Stored items:
· · · ·
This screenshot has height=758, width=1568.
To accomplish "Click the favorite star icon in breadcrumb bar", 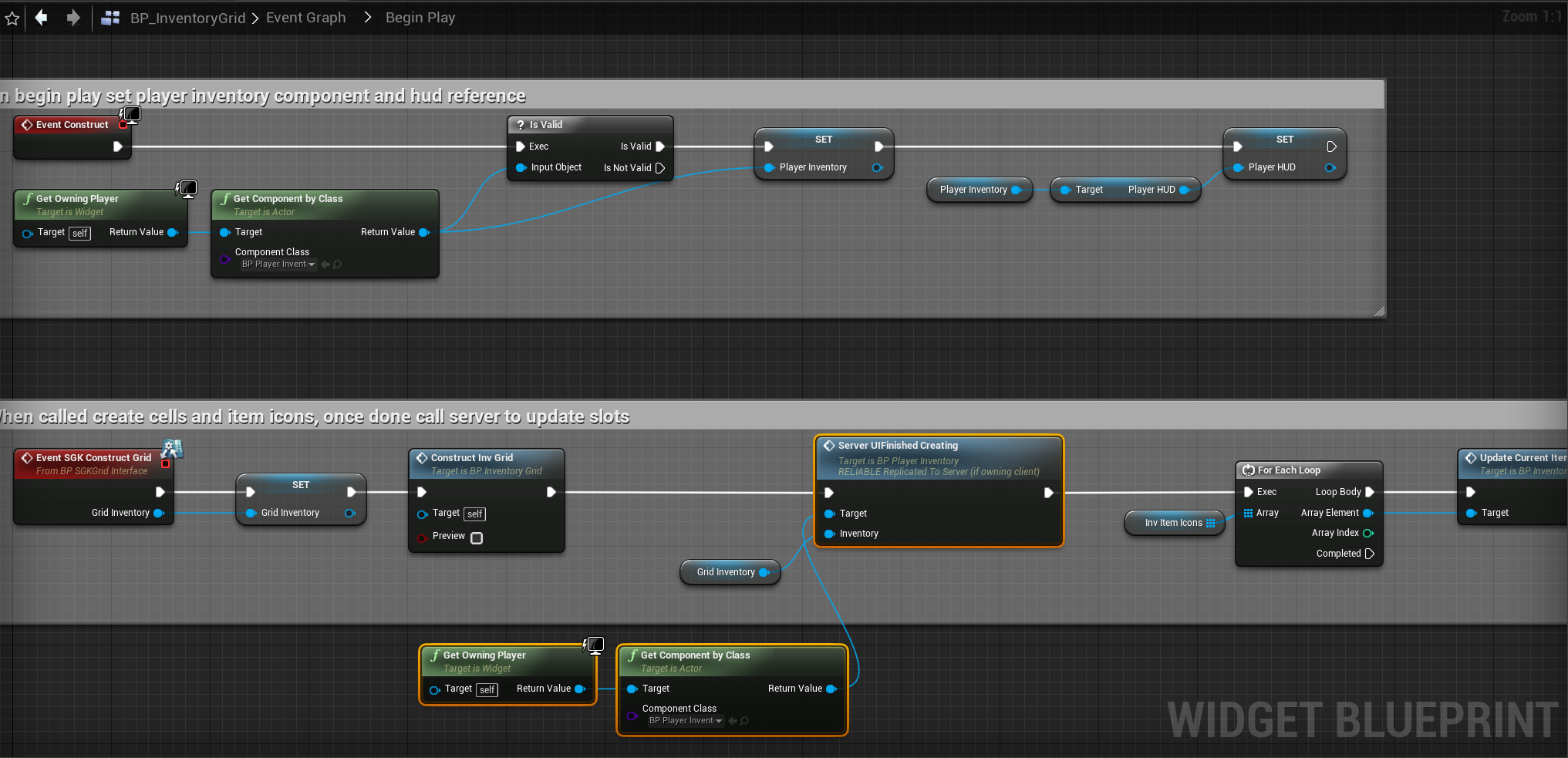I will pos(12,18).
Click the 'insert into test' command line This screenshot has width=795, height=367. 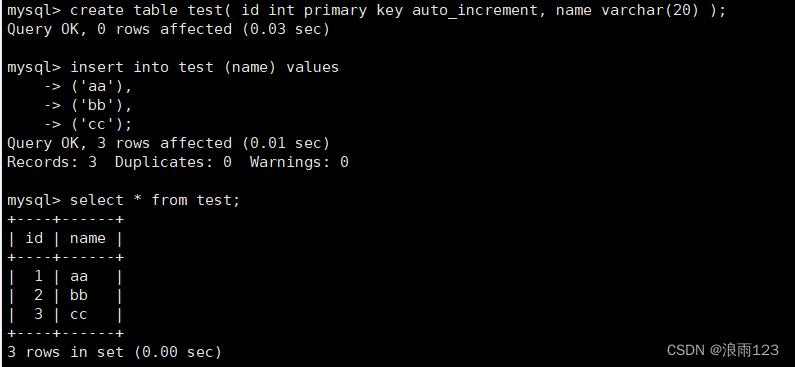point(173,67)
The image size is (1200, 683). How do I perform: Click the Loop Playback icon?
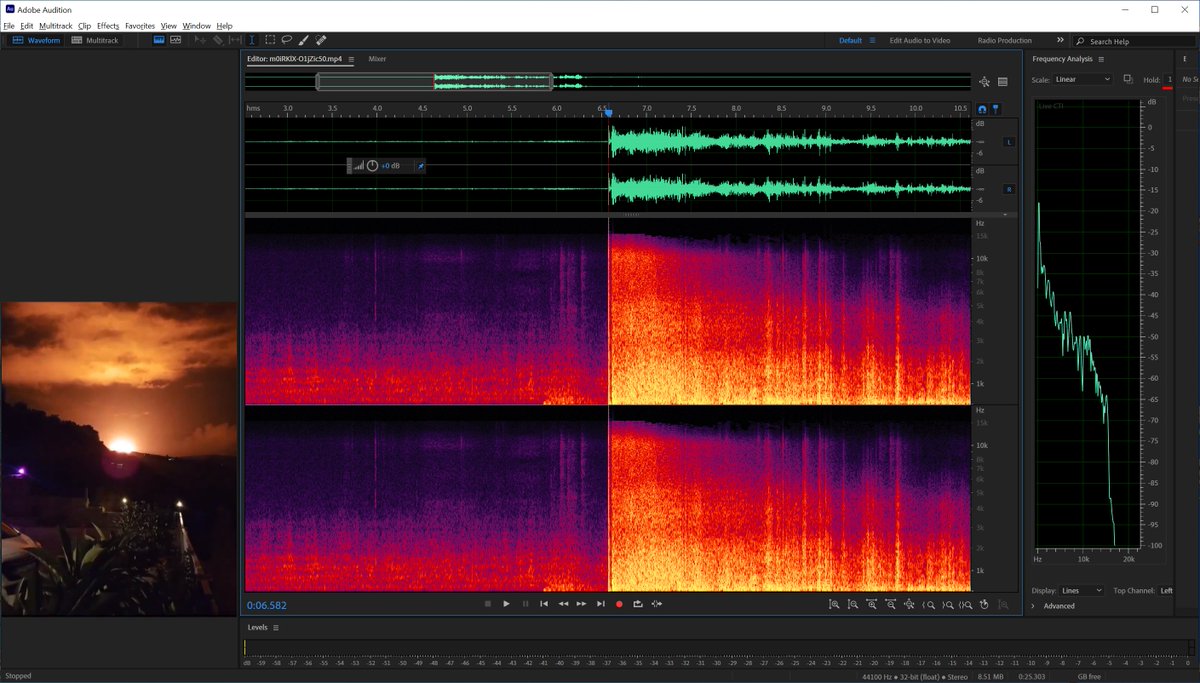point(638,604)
· · · ·
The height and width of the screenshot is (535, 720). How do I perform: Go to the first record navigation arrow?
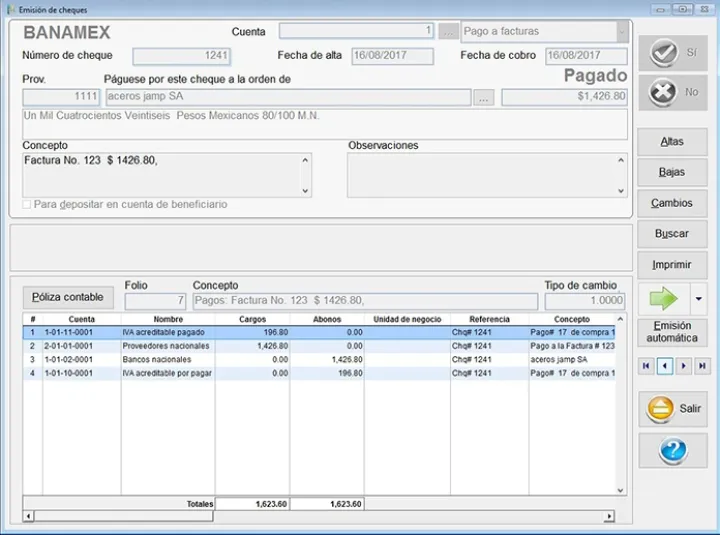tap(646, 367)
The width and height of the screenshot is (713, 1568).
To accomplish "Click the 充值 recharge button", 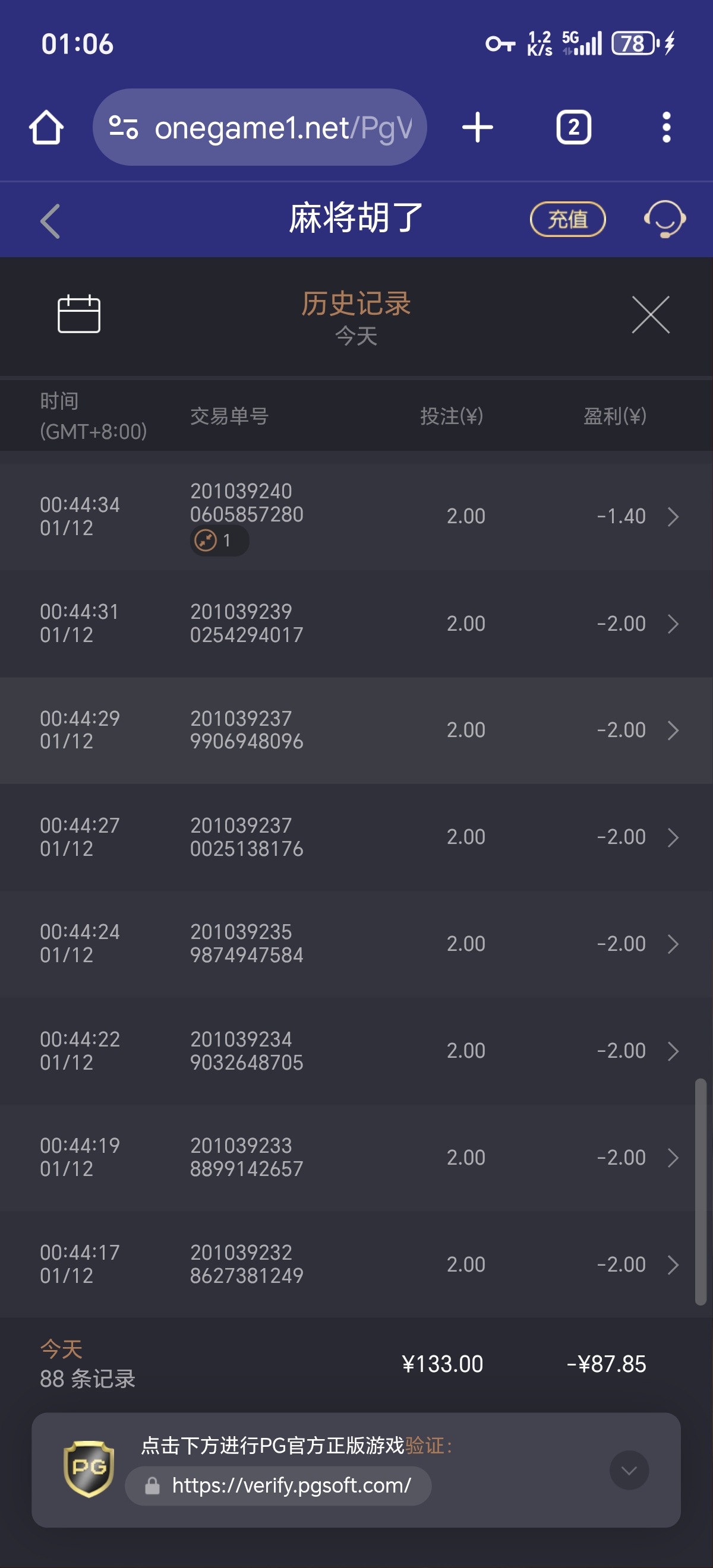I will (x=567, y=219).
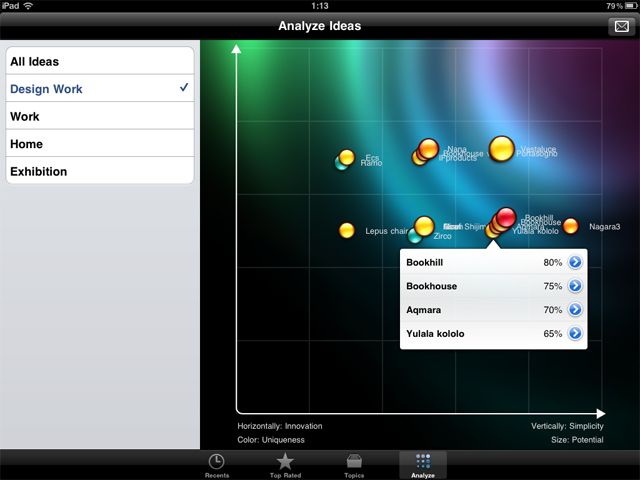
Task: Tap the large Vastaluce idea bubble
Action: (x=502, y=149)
· · · ·
WHAT THE EXERCISE ASKS: Starting at the line containing "The height and" and finishing at the line containing "The width and", return those lines exactly as they appear above, without the pictures.

SOLUTION FOR THIS PROBLEM:
The height and width of the screenshot is (535, 720). How do I perform: Go to the first record navigation arrow?
tap(646, 367)
The width and height of the screenshot is (713, 1568).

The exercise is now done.